Times Have ChangedGerard Counihan
profesorSs [at] blabla.es
Level: For upper intermediate and advanced levels.
Some intellectual writers recently spoke wistfully of the war years in Europe, saying that the people then were perhaps "better" than their contemporary counterparts (you and I) because of having had to live through a war, with the trauma and misery which the latter entails. They spoke of a sense of void reigning among modern youth and society in general, saying that we are more concerned, for example, with football and insurance policies, than with the real meaning of life.
Obviously enough, you don't start off the class by making a sweeping statement on the above ideas (I did, and the students of the first class were left speechless, a traumatic experience in conversation class!). I went on to tackle the class in the following way; write down these two headings, one on the left of a page, the other on the right:
- People before
- People nowadays
Then get the students to compare and contrast the people/society before with what is like nowadays.
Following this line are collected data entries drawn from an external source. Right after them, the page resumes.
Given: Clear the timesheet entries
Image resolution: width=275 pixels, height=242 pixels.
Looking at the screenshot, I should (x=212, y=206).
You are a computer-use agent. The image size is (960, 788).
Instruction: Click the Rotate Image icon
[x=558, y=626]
Look for simple statements about the past/people in the past. If the students are a bit slow to contribute, give them a few stereotypical comments on the past. Age is no excuse, for everybody has some idea on life years ago, from their grandparents or from films they have seen. Here are some of the statements they made in my classes (don't show the students until they have produced their ideas):
- People in the past watched less TV.
- People nowadays prefer TV to talking.
- They lived from day to day.
- They are always thinking of the future.
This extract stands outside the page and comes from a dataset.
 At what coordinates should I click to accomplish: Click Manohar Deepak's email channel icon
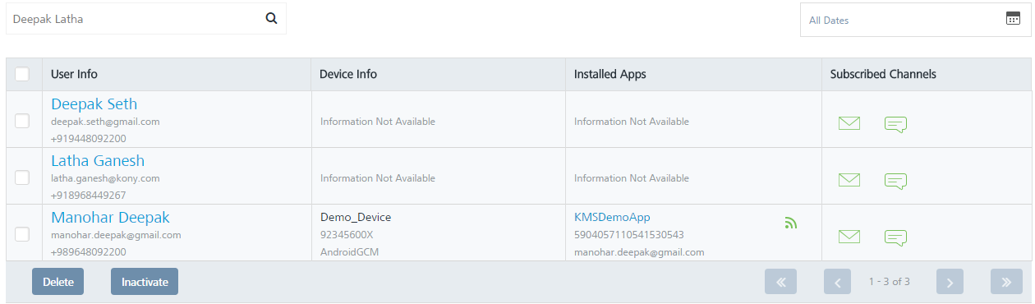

- They appreciated the small things.
- They are very materialistic.
- They made more sacrifices.
- They are more selfish.
- They had more babies.
- They have very few.
- They lived more in the street.
- They cannot wait to get home.
- They died more often from illnesses.
- They live longer.
- They took less medicine.
- They have tablets for all.
- They complained less.
- They never stop.
- They worried about staying alive, surviving.
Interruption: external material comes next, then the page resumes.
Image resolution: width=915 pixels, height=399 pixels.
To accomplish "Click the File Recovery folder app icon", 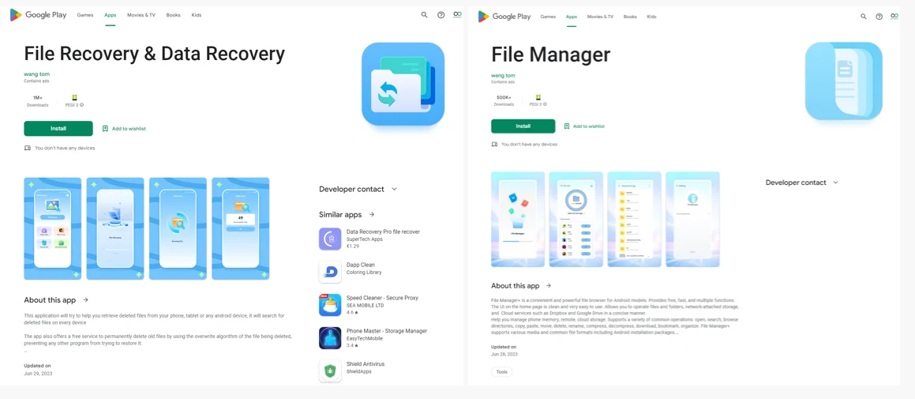I will click(403, 85).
- They worry about football, cars, and jobs.
- They had less expectations.
- They have too many?
- There was more solidarity.
- They are individualistic.
- They were more spiritual.
- They have no time for that.
- They were constantly challenged by life.
- They have it easy.
- They called it "hard work".
- They call it "stress".
Start off a debate on your students' comments.
Now, show the students' opinions. Many of the above statements can be challenged. For example, people before had no televisions so it is little wonder they spoke more. For example, what is "living from day to day?" What are the differences between those who lived through a war and those who did not? For example: the former valued life more; they feared for their life; they lived for their children; they were hungry, and did not waste or throw away food; they did not throw away old things ... So, were they better people?
An offshoot activity could be the following: What achievements or experiences will you have to talk about when you are older, say 75? What stories will you tell your grandchildren? If this is too abstract, get the students to remember stories, anecdotes and so on that they were told by their grandparents. Or, what do the elderly talk about in general, nowadays? What do children talk about at and after school?